[Opening Document segment section]

The Slippery Slope of Adjustment
We don’t wake up one morning and decide to be corrupt.
It begins with exhaustion.
- Waiting in long
queues for a certificate
- Visiting the same
office five times for a signature
- Watching others
“get things done” with a little extra payment
Eventually, we stop asking why and start asking how
much. The system teaches us that honesty is inefficient, and
convenience is currency.
When children see elders paying to skip lines or using
influence to bypass rules, they learn that ethics are optional.
- A daughter sees
her father pay a bribe to get a school transfer.
- A son watches his
uncle “fix” a traffic challan with a phone call
These moments shape their understanding of fairness. Corruption becomes not just tolerated—but inherited.
Corruption at Home: The Unseen Impact
We often think corruption is external—something that
happens in government buildings. But it affects:
- Family values:
when shortcuts are praised over patience
- Emotional health:
when elders feel helpless navigating broken systems
- Community trust:
when neighbours compete through influence, not merit
The Price We Pay
Convenience may save time, but it costs us:
- Dignity: We lose the pride of doing things the right way
- Trust: Systems become suspect, and people become
cynical
- Justice: The poor and honest are punished for playing
fair
Breaking the Habit
Corruption is not just a system problem—it’s a
cultural habit. To change it, we must:
- Refuse shortcuts,
even when they’re tempting
- Celebrate honesty
in daily life, not just in speeches
- Teach children
that fairness is strength, not weakness
- Support
whistleblowers and ethical officers
- Use technology to
demand transparency
Vigilance Is a Daily Choice
In our city, I’ve seen quiet heroes—clerks who refuse
bribes, citizens who file RTIs, families who wait patiently. These are not
grand gestures, but daily acts of courage. Vigilance is not a slogan—it’s a
habit we must build, one choice at a time.

[Closing Document segment section]
[Opening Data for analysis section]

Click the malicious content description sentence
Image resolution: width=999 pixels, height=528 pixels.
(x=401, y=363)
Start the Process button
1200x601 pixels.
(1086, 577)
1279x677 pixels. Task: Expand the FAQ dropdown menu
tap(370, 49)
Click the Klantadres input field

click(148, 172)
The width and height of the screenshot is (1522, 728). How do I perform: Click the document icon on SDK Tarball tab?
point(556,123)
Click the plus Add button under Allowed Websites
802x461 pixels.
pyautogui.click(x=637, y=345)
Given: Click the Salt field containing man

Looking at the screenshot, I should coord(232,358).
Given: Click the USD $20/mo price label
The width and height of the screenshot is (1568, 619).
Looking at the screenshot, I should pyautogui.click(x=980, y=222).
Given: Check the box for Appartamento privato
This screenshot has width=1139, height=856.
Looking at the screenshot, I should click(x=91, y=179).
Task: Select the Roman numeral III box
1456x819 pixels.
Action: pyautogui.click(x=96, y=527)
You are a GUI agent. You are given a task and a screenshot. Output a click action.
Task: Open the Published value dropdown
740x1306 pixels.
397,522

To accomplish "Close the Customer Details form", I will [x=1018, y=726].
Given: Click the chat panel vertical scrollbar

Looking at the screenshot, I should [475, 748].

[Closing Data for analysis section]

=== Tasks to complete ===
1) In the essay on everyday corruption, what does a son watch his uncle do?
2) Please take the essay on everyday corruption further, picking up right after its final sentence.

=== Exercise answers ===
1) He watches his uncle “fix” a traffic challan with a phone call.

2)
Closing Thought
Convenience may feel like relief, but it often comes
at the cost of integrity. If we want a society where fairness is the norm—not
the exception—we must stop adjusting to corruption and start resisting it. Not
with anger, but with quiet, persistent honesty.
Let our habits reflect the values we hope to pass on.
Let our silence become strength.
In corridors dim where
papers sleep,
A whisper trades for what truth can’t keep.
A nod, a fee, a silent sigh—
And justice passes people by.
We learn to wait, to
bend, to bear,
To climb the stairs of vacant care.
Till shortcuts bloom like bitter fruit,
And silence grows a deeper root.
But strength is not in
rage alone,
It’s in the hand that stands unknown.
The clerk who says, “I won’t betray,”
The child who asks, “Is this the way?”
In homes where stories
still resist,
In eyes that see, in fists unkissed—
Integrity is not imposed,
It’s planted deep, and gently grows.
Let Nepal’s fire be
our light,
A warning flared in civic night.
Let Hubballi’s quiet pride
Be where the seeds of truth abide.
So raise your voice,
not just in pain—
But in the sun, in honest rain.
For silence may endure too long,
But vigilance will make us strong.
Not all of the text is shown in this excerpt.